Check RenderObjectwhether it needs to be redrawn, and then update the RenderObject.needsCompositingattribute. If the attribute value is marked as, trueit needs to be redrawn.

flushPaint()

void flushPaint() {
...
 try {
   final List<RenderObject> dirtyNodes = _nodesNeedingPaint; 
   _nodesNeedingPaint = <RenderObject>[];
   // 反向遍历需要重绘的RenderObject
   for (RenderObject node in 
        dirtyNodes..sort((RenderObject a, RenderObject b) => b.depth - a.depth)) {
     if (node._needsPaint && node.owner == this) {
       if (node._layer.attached) {
         // 真正的绘制逻辑  
         PaintingContext.repaintCompositedChild(node);
       } else {
         node._skippedPaintingOnLayer();
       }
     }
   }
 } 
}

This method performs the final drawing. It can be seen that it does not redraw everything RenderObject, but only redraws what needs to be redrawn RenderObject.
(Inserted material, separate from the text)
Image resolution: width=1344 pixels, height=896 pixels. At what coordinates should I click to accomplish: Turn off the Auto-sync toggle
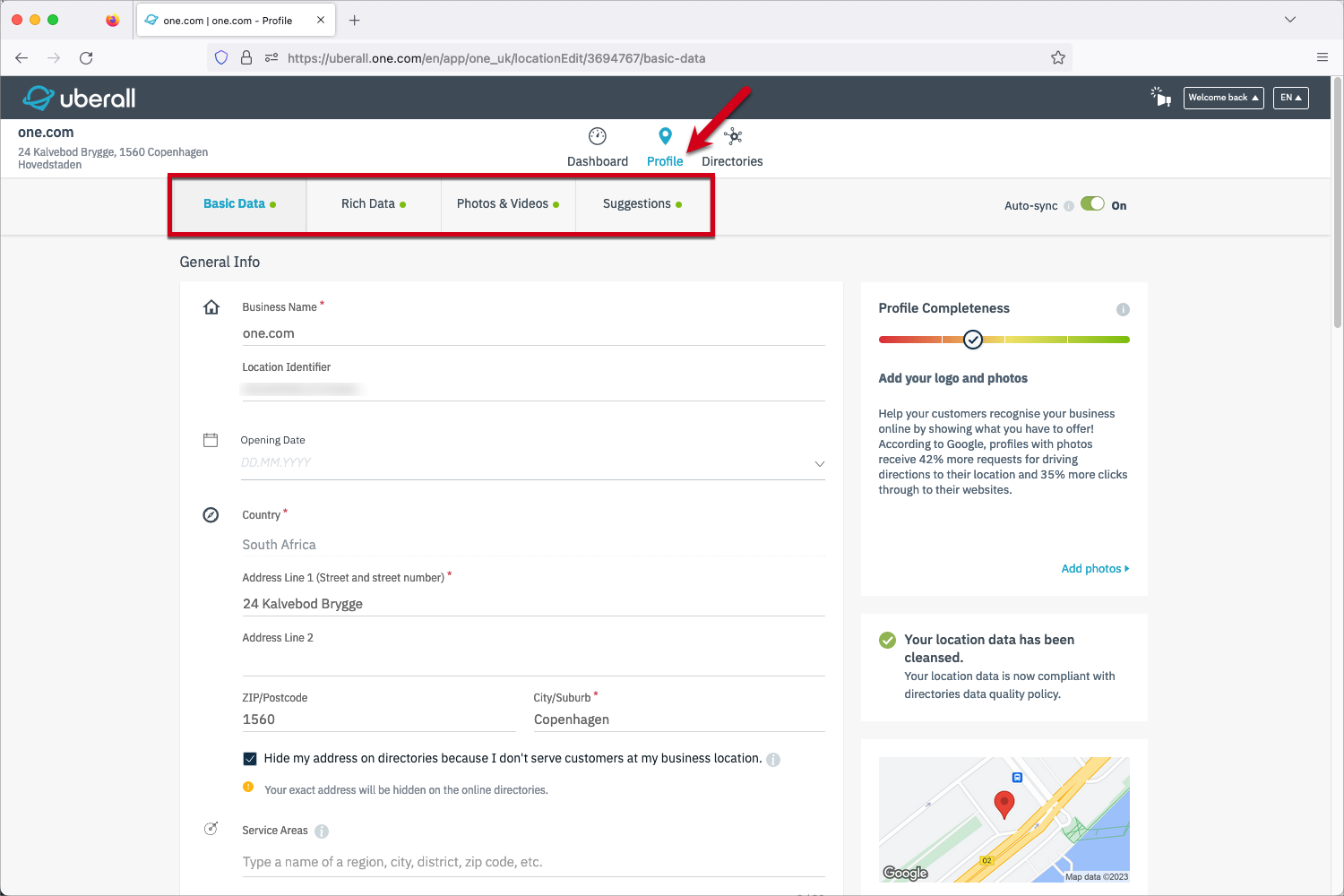coord(1092,204)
The actual drawing is PaintingContext.repaintCompositedChild()drawn through, and this method will eventually call the Canvas API provided by the Flutter engine to complete the drawing.

compositeFrame ()

void compositeFrame() {
 ...
 try {
   final ui.SceneBuilder builder = ui.SceneBuilder();
   final ui.Scene scene = layer.buildScene(builder);
   if (automaticSystemUiAdjustment)
     _updateSystemChrome();
   ui.window.render(scene); //调用Flutter engine的渲染API
   scene.dispose(); 
 } finally {
   Timeline.finishSync();
 }
}

There is an Sceneobject in this method, and the Scene object is a data structure that saves the pixel information after the final rendering. This method passes the Canvas drawing Sceneto the window.render()method, which will directly send the scene information to the Flutter engine, and finally the engine draws the image on the device screen.

At last

It should be noted that: Since it RendererBindingis just a mixin, and with it WidgetsBinding, we need to see WidgetsBindingwhether the method is rewritten in the middle, and WidgetsBindingthe drawFrame()source code of the method:

@override
void drawFrame() {
...//省略无关代码
 try {
   if (renderViewElement != null)
     buildOwner.buildScope(renderViewElement); 
   super.drawFrame(); //调用RendererBinding的drawFrame()方法
   buildOwner.finalizeTree();
 } 
}

We found that it RendererBinding.drawFrame()will be called before calling the method buildOwner.buildScope()(not the first drawing), and the method will perform the element marked as "dirty" rebuild().

to sum up

This section introduces the main flow of Flutter APP from startup to display on the screen. Readers can combine the introduction of Widget, Element and RenderObject in the previous chapters to strengthen their understanding of the details.